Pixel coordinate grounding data
=======
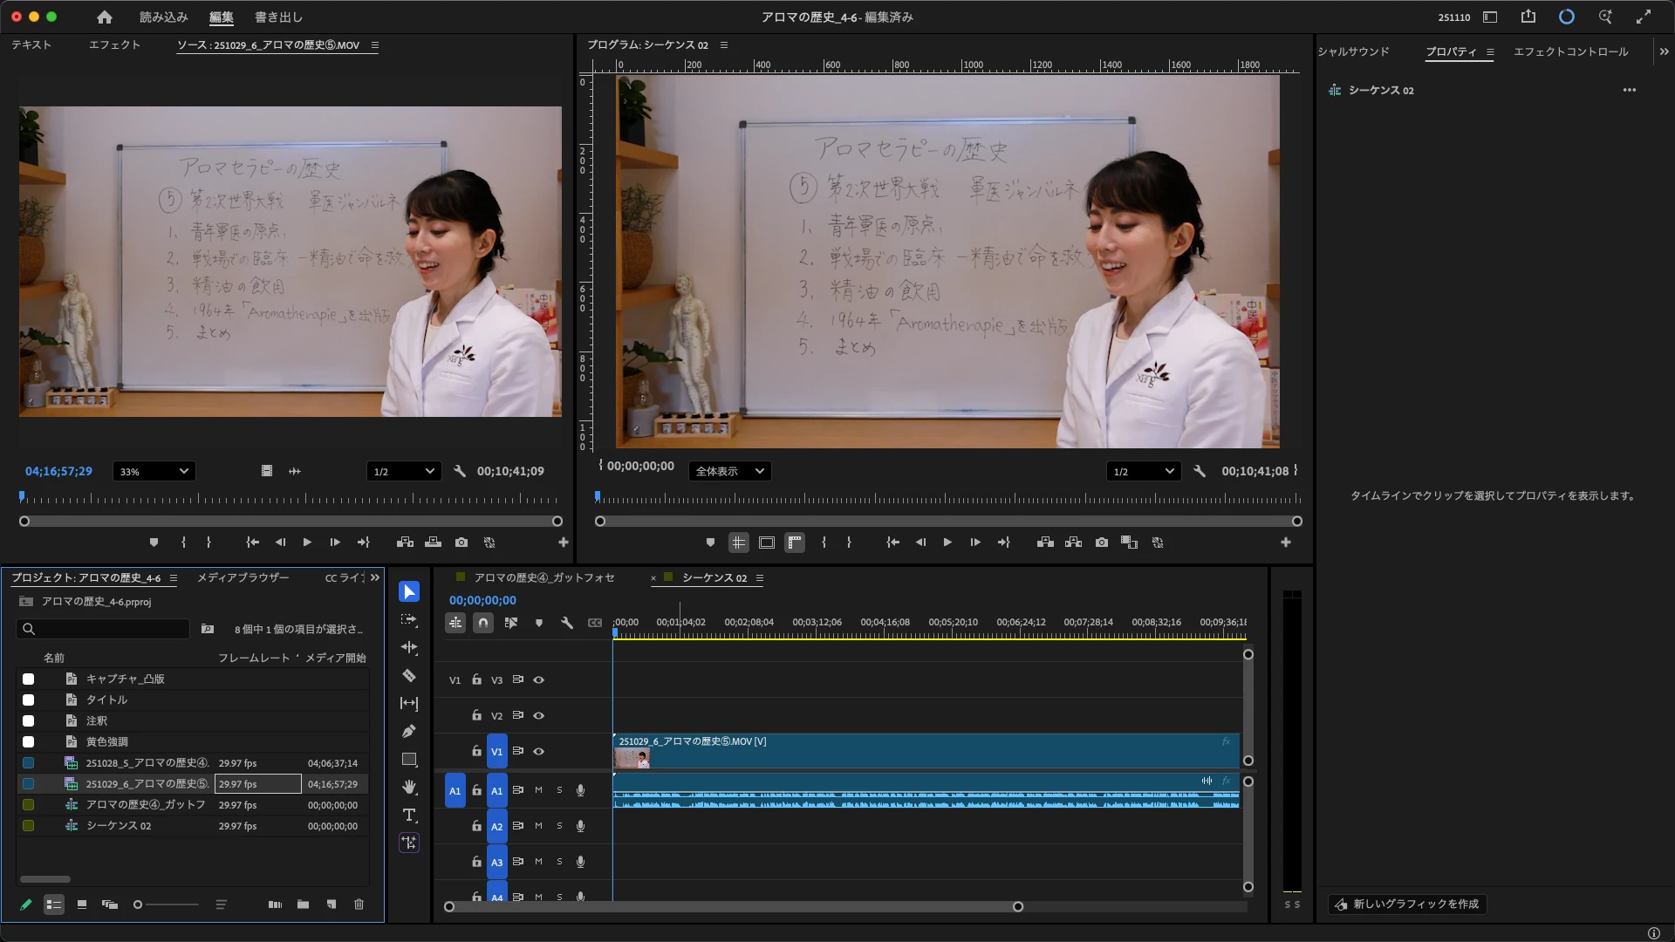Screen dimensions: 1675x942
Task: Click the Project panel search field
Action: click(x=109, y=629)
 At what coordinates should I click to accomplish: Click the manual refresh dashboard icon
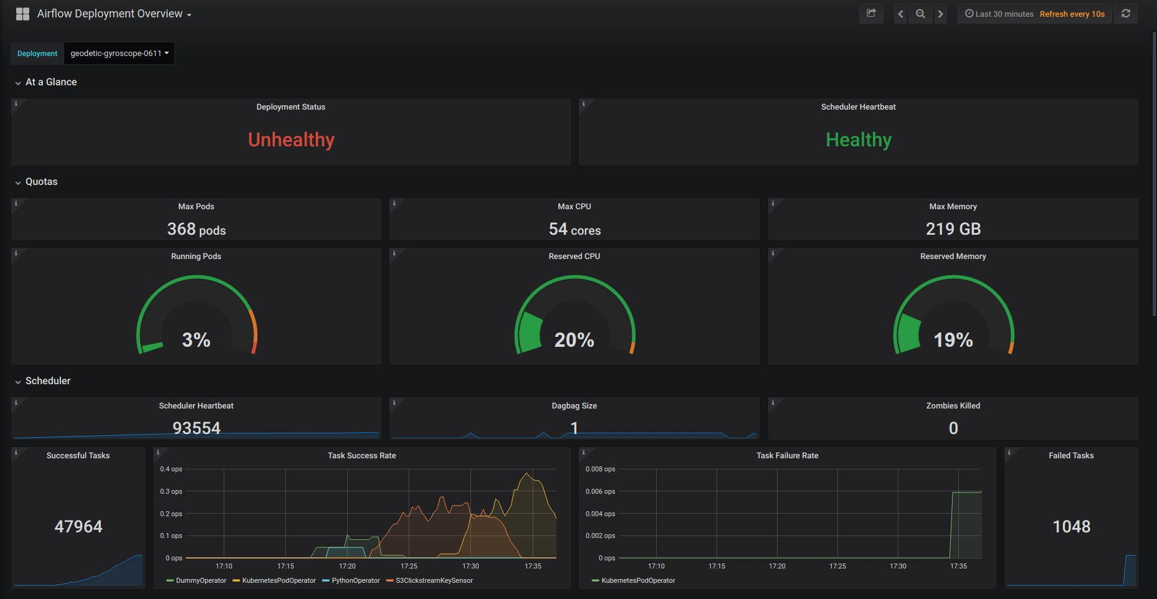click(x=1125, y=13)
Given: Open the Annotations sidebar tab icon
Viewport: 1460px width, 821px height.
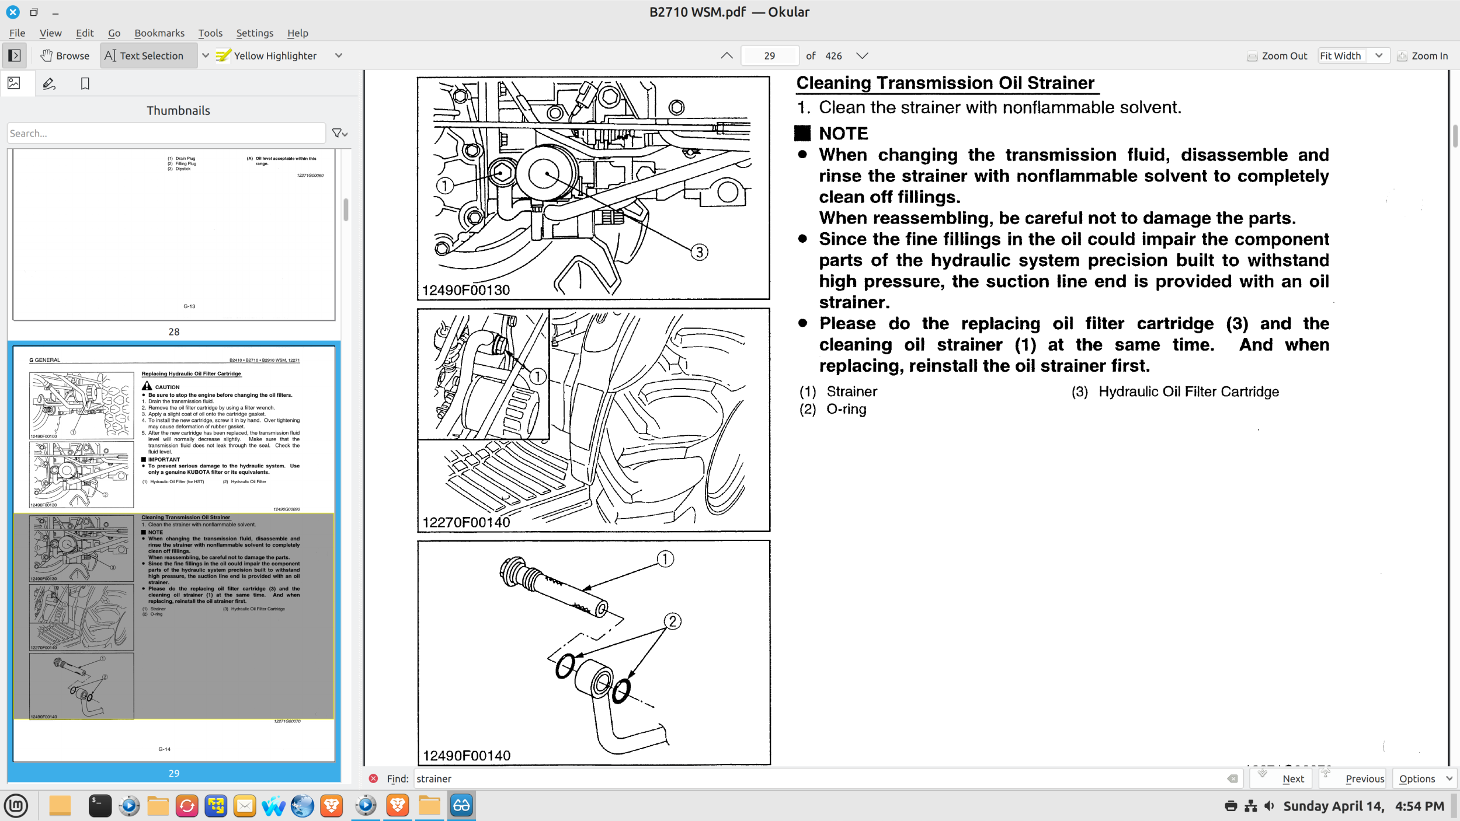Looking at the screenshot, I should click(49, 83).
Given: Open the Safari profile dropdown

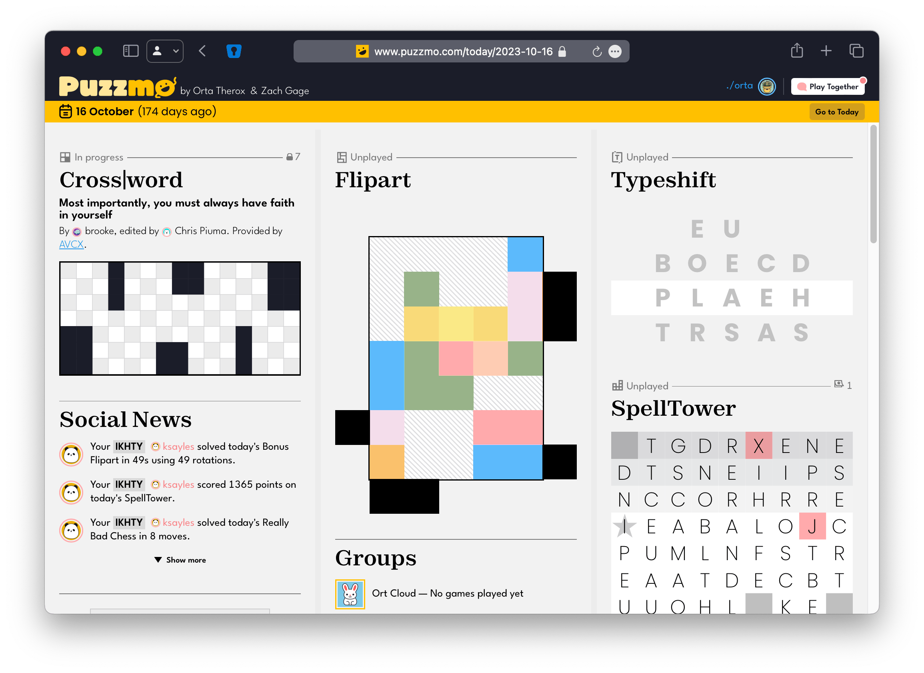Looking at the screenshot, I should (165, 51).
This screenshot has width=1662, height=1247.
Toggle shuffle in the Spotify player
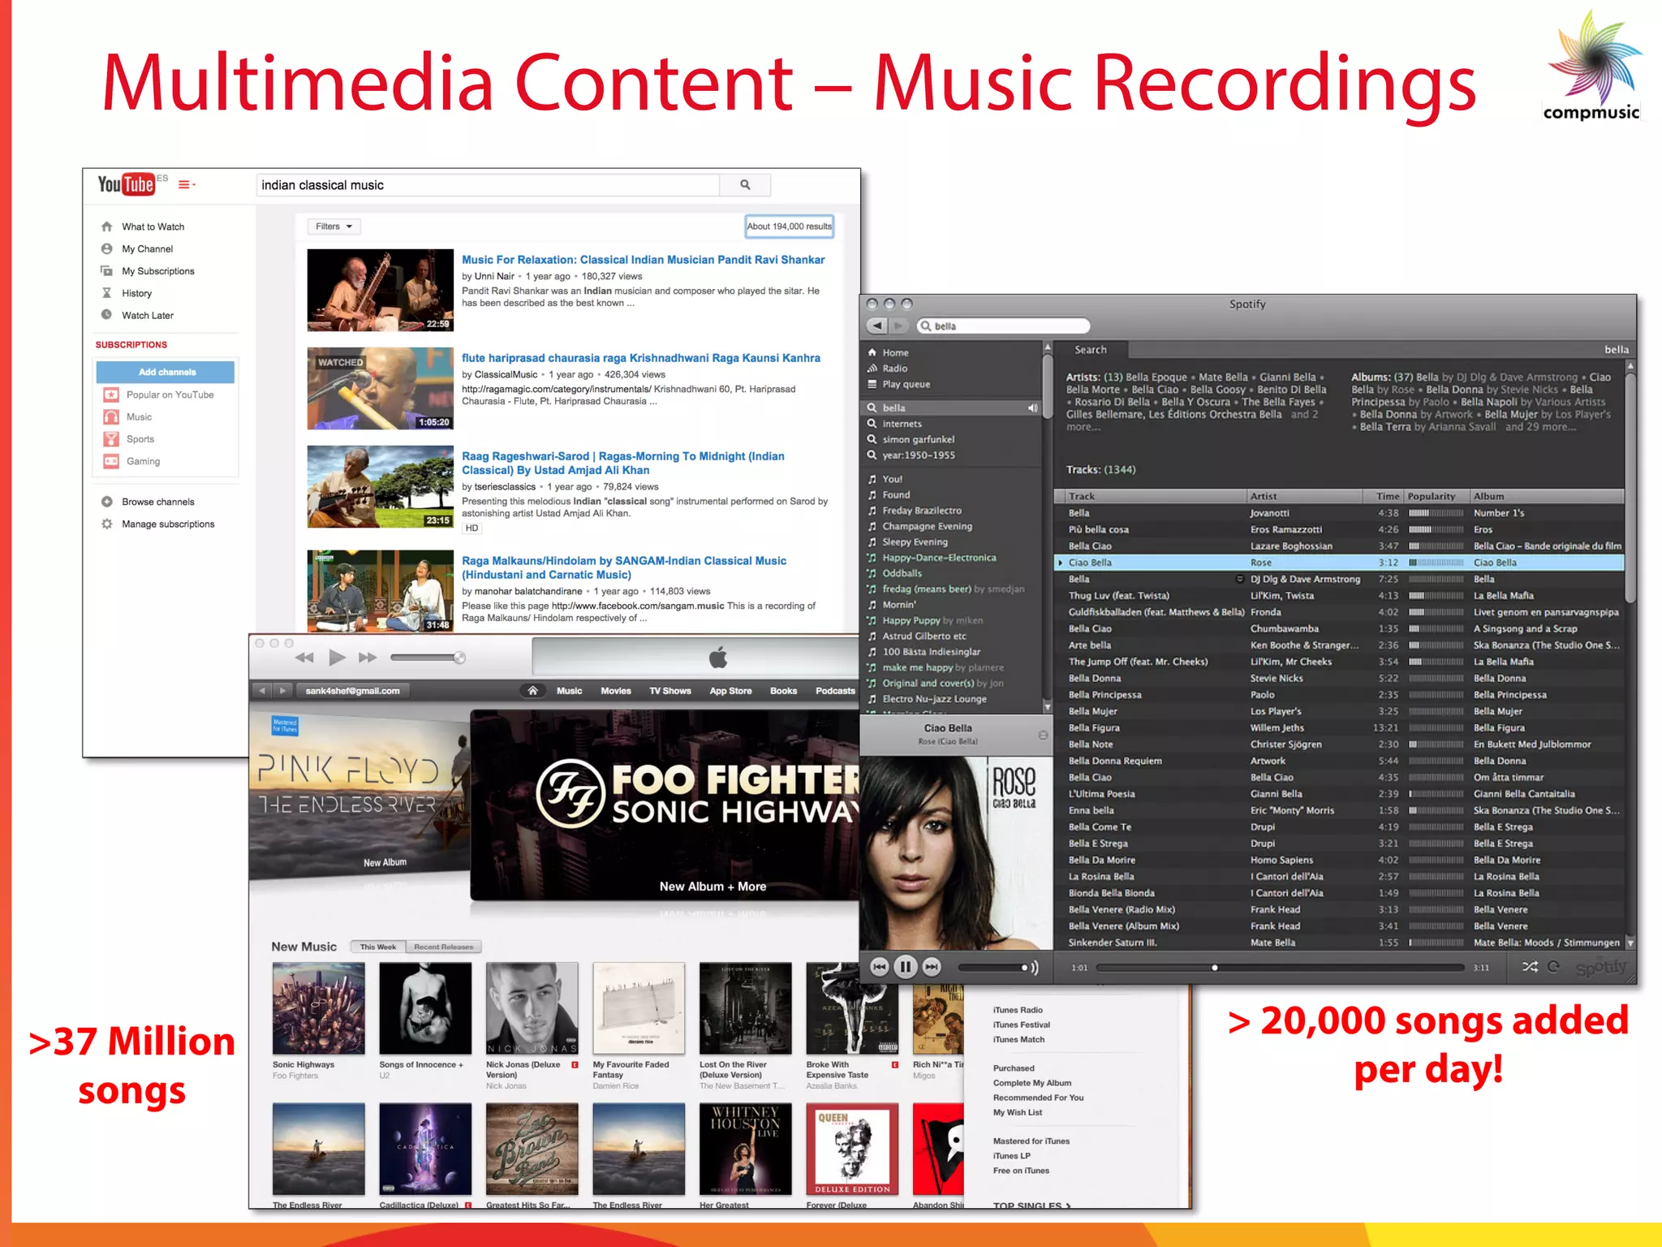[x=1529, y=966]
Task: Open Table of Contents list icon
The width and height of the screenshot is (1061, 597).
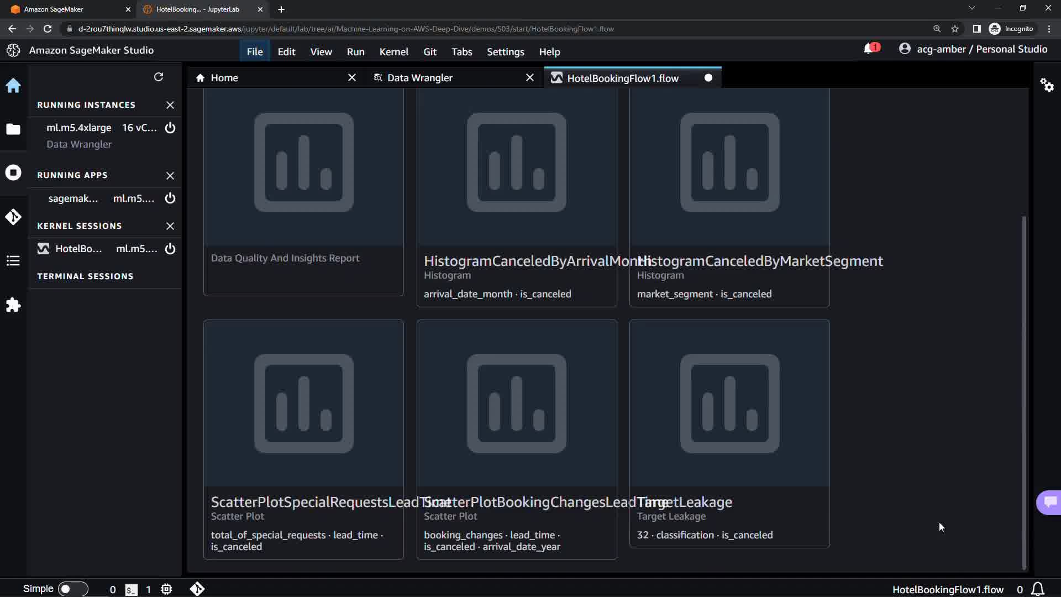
=======
TO DO -
Print, exactly, each line above from the one with "Viewport: 1460px width, 821px height." to the one with "This screenshot has width=1662, height=1247.", end lines included. Leave pictures out of it.

RESPONSE BELOW -
Viewport: 1460px width, 821px height.
Looking at the screenshot, I should click(49, 83).
Given: Open the Safari profile dropdown

Looking at the screenshot, I should (165, 51).
This screenshot has width=1662, height=1247.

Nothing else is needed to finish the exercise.